■ **Text provided**:
★ ★ ★

UK shares were sharply lower on Wednesday, as investors came back from New Year celebrations to more disappointing data from China that added to existing concerns about the health of the world's economy.
London's blue-chip bourse <.FTSE> dropped 1.8 percent and the mid-cap index <.FTMC> dipped 1.1 percent by 0851 GMT, with eyes on the country's manufacturing data due later in the morning.
The FTSE 100 was on track for its worst day since Dec. 6, when a sell-off swept global markets after the arrest of a top Huawei executive that had renewed worries about U.S.-China trade tensions.
Early deals pushed all sectors in the red, setting a bleak tone for 2019's first trading day after both indexes recorded their worst yearly drop since the 2008 financial crisis last year.
After ending a year marred by worries over a slowdown in global economic growth, data on Wednesday showed that as a private sector survey showed China's manufacturing activity contracted for the first time in 19 months.
It followed a poor official survey on factory output from the world's second-largest economy on Monday.

★ ★ ★

■ **Recorded information**:
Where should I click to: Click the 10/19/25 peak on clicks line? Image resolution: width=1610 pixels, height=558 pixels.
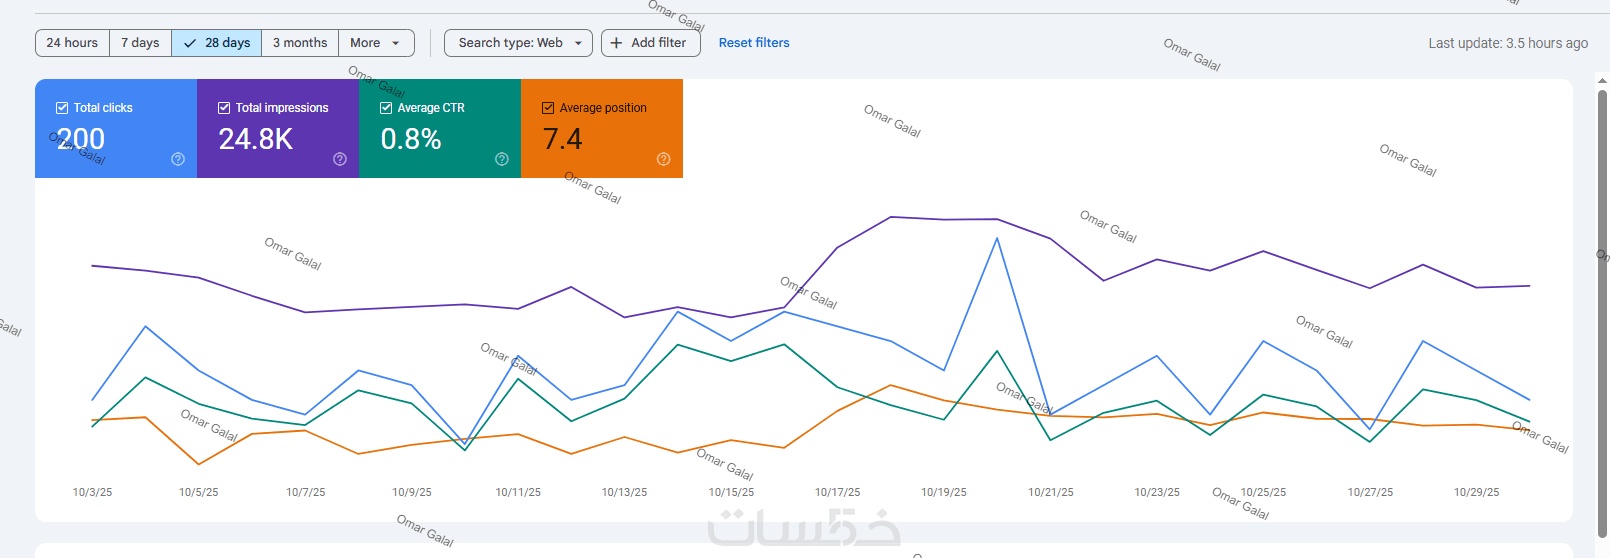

★ ★ ★

■ **Exercises to complete**:
a) Answer from the UK market report:
(i) By how much had the mid-cap index dipped by 0851 GMT?
(ii) What event set off the Dec. 6 sell-off in global markets?
(iii) On which day did the poor official survey on Chinese factory output appear?
b) Carry the UK market report on from its final sentence.
The listing after the UK market report has no role in this work.

■ **Responses by task**:
a)
(i) 1.1 percent.
(ii) The arrest of a top Huawei executive.
(iii) Monday.

b)
UK-listed companies with more exposure to the Asian market were the most hit with HSBC edging 2.1 percent lower and Standard Chartered down 3.3 percent.
Fellow financial heavyweights Prudential , Lloyds and Royal Bank of Scotland also fell 2.8-3.9 percent.
A near 2-percent-dip in oil majors BP and Shell also pulled down the main index, as crude prices were lower on surging U.S. output.
Global miners were also weak with copper prices lower amid concerns over growth in top metals consumer China. Antofagasta , BHP , Anglo American , Rio Tinto and Glencore were down between 2.9 percent and 4.8 percent.
Tullow Oil and Premier Oil were among the biggest mid-cap fallers.
On the corporate news side, Ophir Energy shares outperformed the small-cap index <.FTSC> and soared over 34 percent after the company said it was in takeover talks with a unit of Indonesia's Medco Energi International Tbk PT .
Blue-chip and medical products maker Smith & Nephew tumbled 3 percent, with a trader citing a rating cut by brokerage JPMorgan.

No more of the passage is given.